▸ RAW RECORDS
■ ■ ■

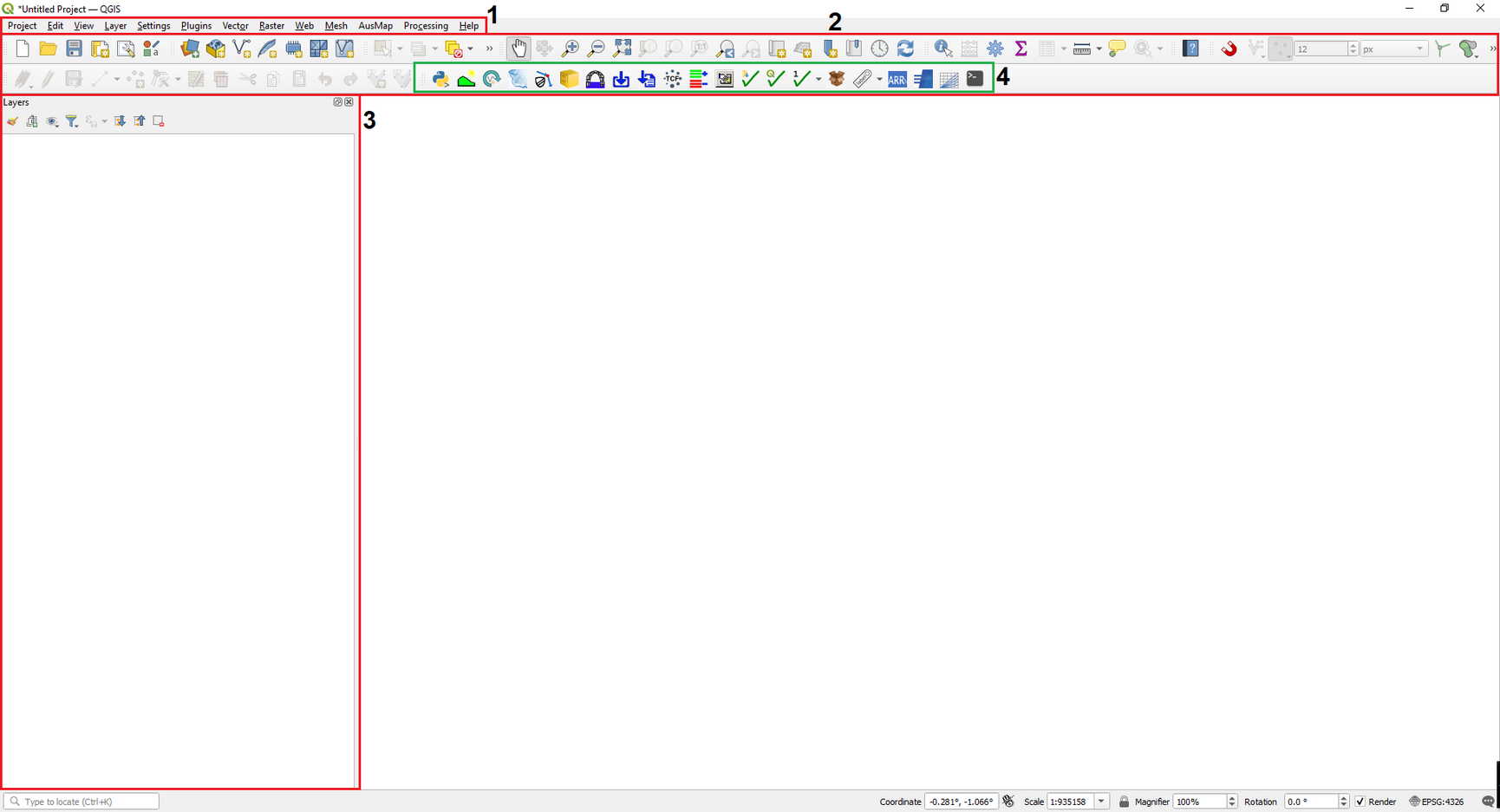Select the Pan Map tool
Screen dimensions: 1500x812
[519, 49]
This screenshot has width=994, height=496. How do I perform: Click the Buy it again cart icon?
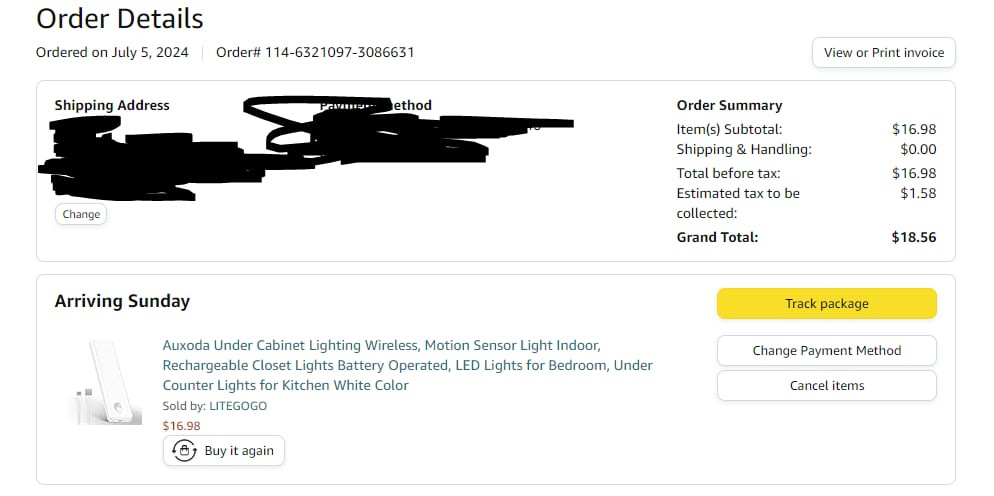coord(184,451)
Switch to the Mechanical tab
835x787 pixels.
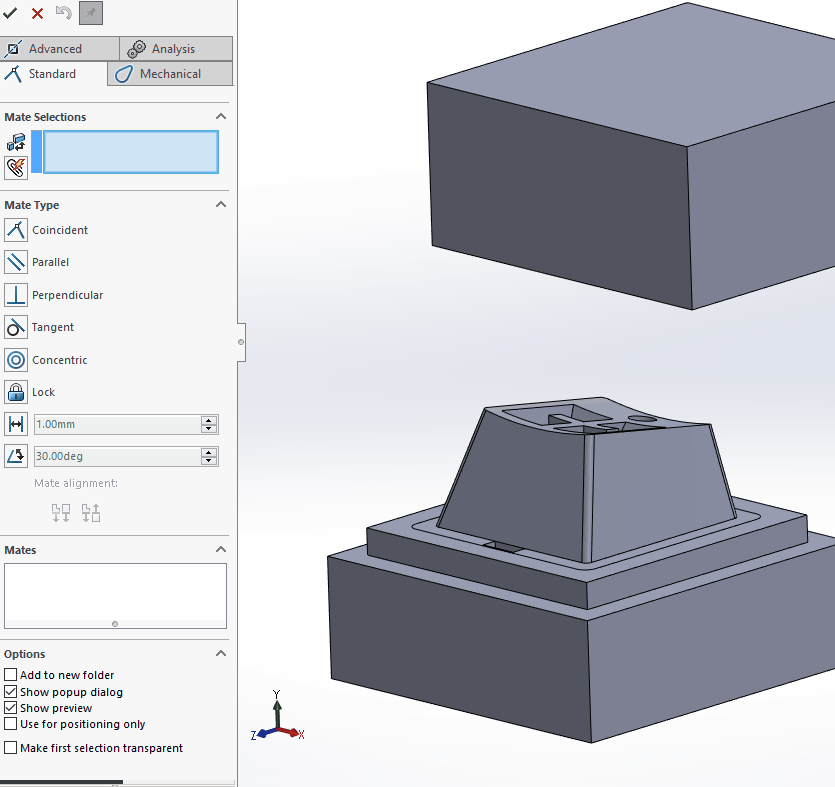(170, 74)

■ ■ ■

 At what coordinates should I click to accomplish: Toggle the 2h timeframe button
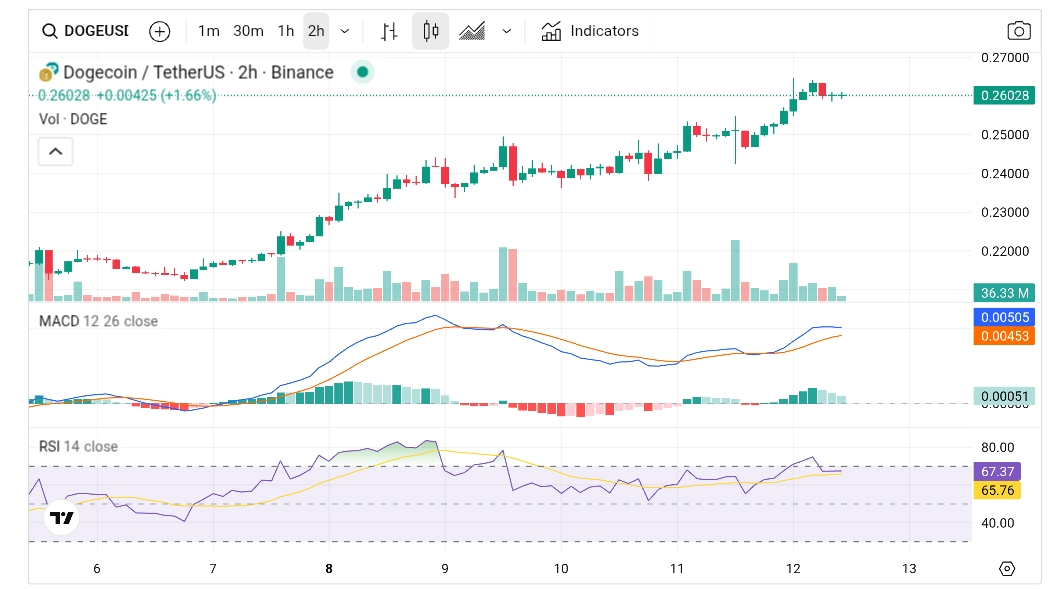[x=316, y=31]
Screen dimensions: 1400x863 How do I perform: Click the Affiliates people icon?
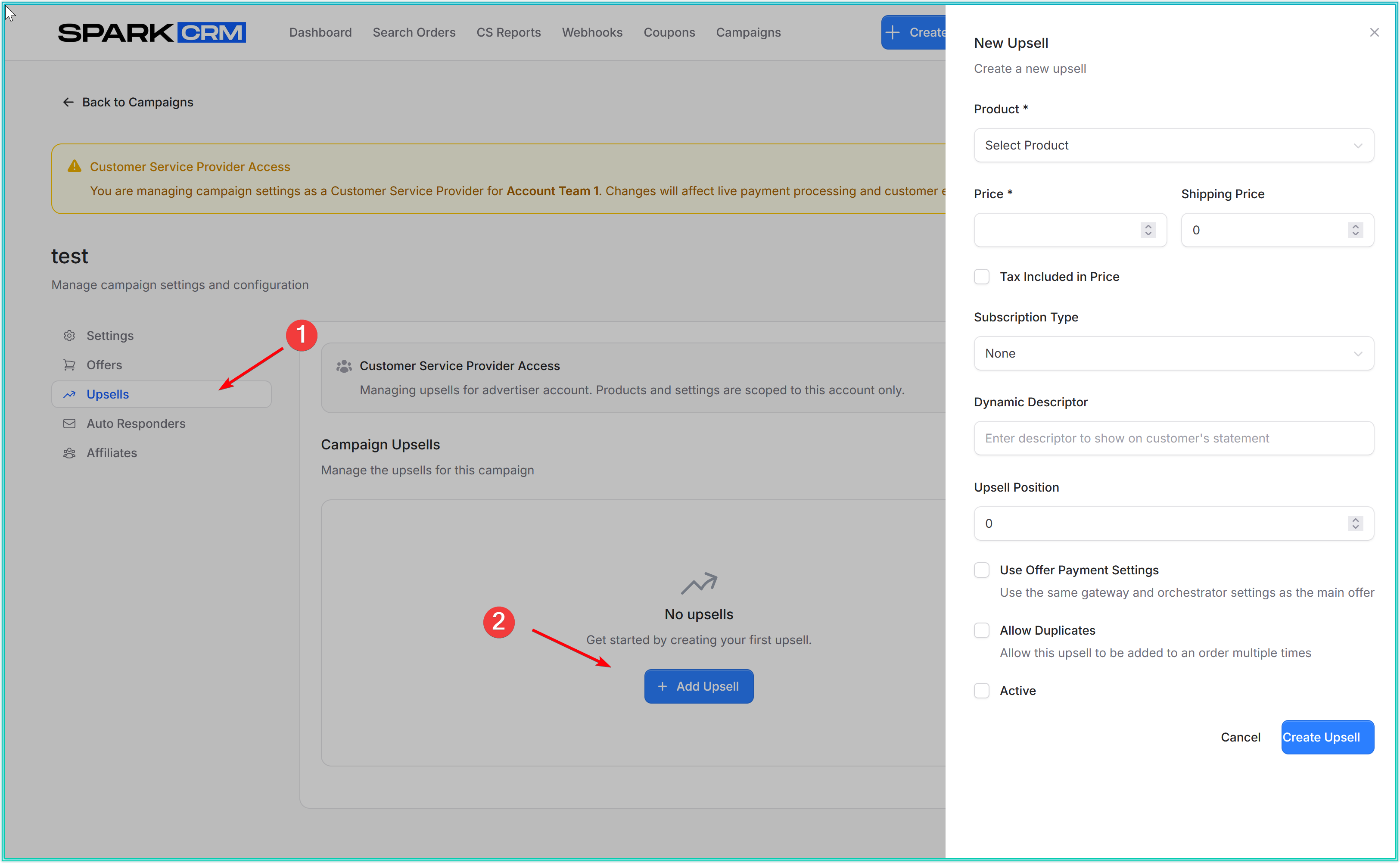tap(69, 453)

■ ■ ■

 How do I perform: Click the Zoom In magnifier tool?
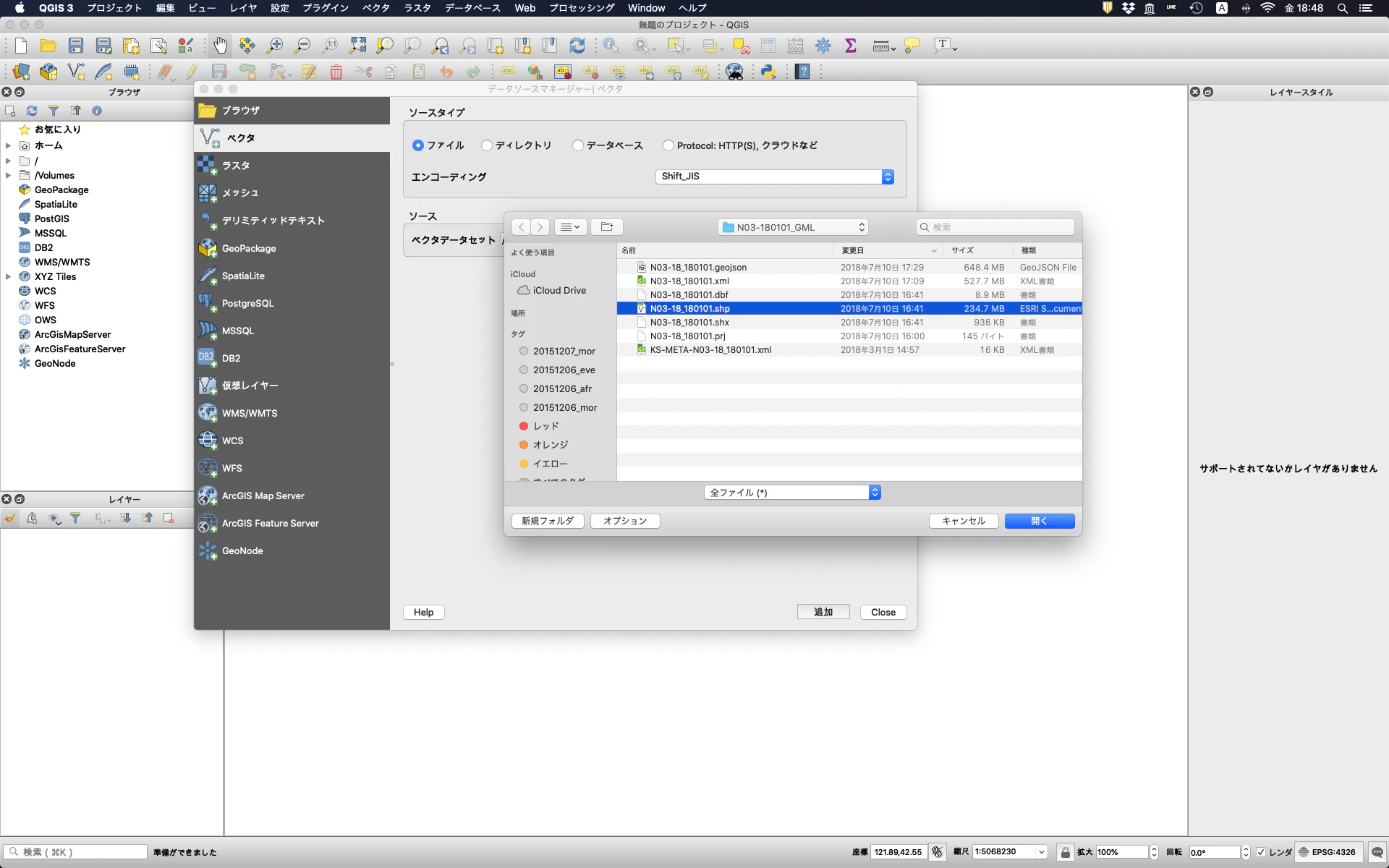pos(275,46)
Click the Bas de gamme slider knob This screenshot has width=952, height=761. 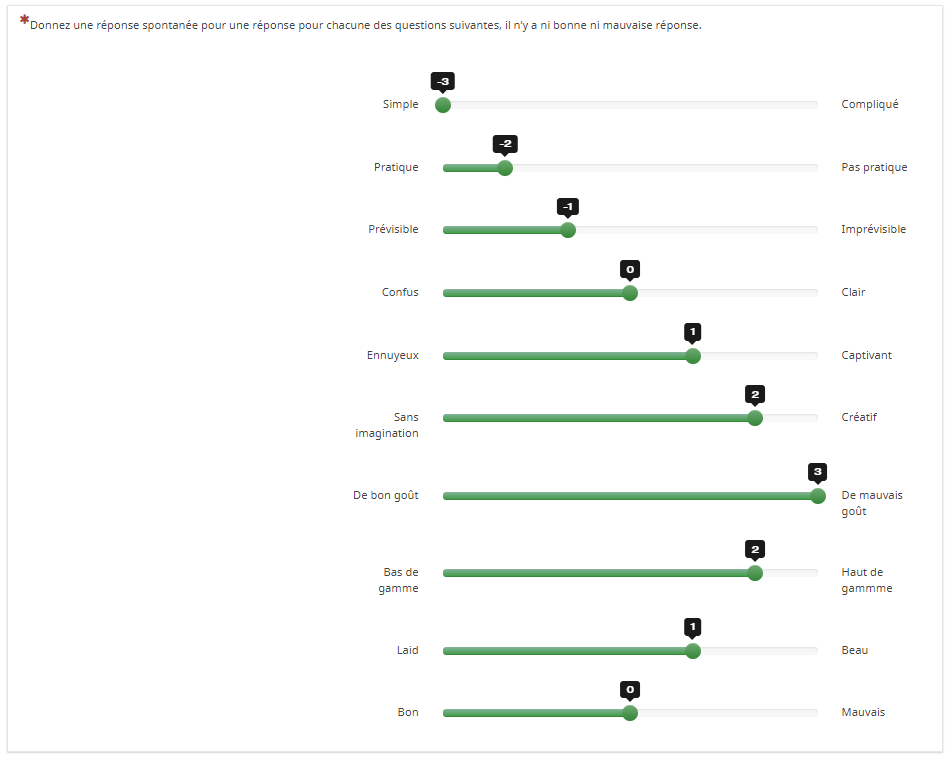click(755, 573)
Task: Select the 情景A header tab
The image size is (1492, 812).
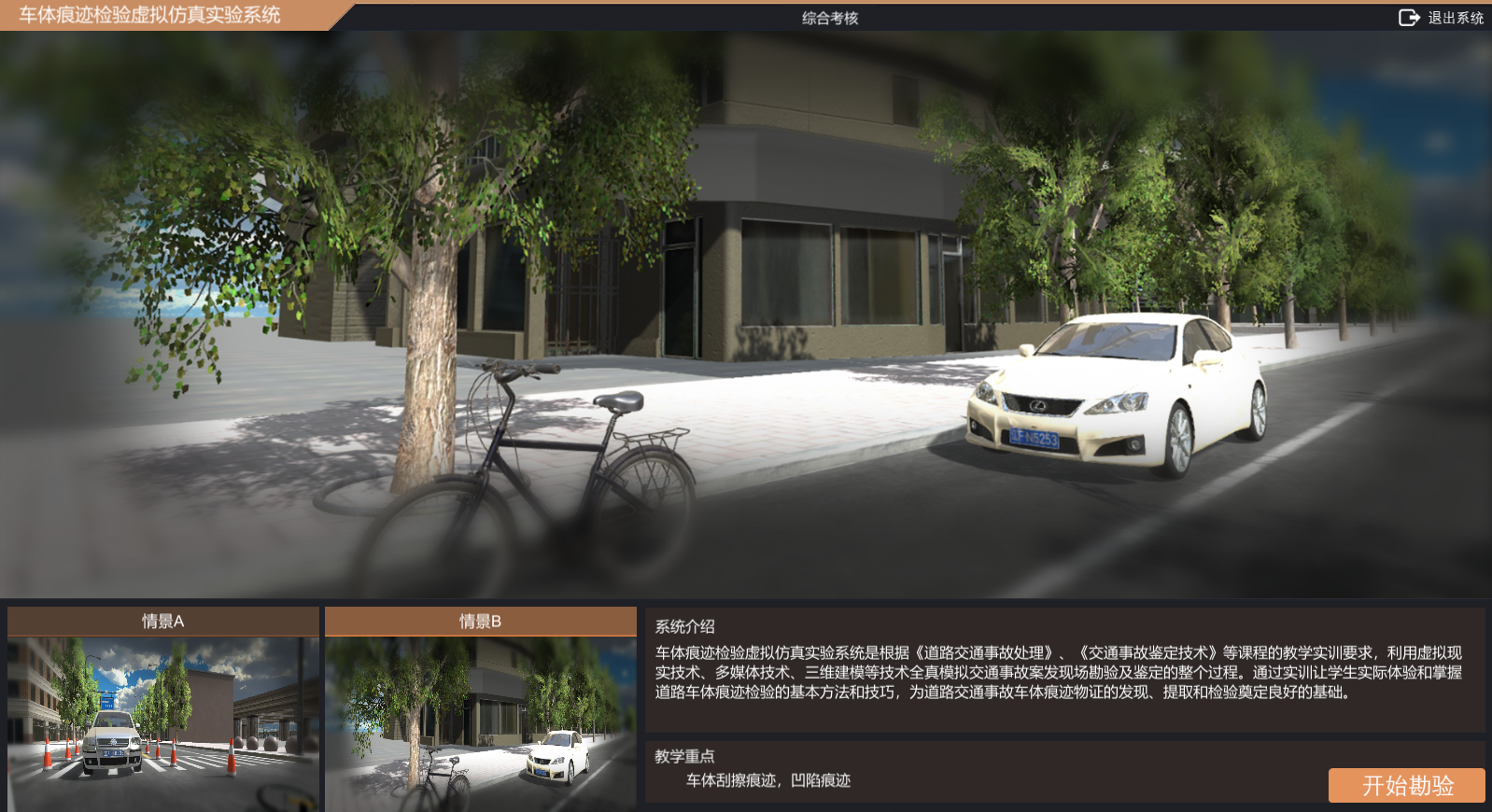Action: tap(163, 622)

■ ■ ■

▸ INSTRUCTIONS FOR THE TASK
Please output the records again word for word, beginning with the line containing "At what coordinates" and continuing through the line containing "tap(69, 453)", with both of those lines included. Omit the pictures.

▸ SOLUTION
 At what coordinates should I click to accomplish: Toggle the 2h timeframe button
[x=316, y=31]
Screen dimensions: 1400x863 How do I perform: Click the Affiliates people icon?
tap(69, 453)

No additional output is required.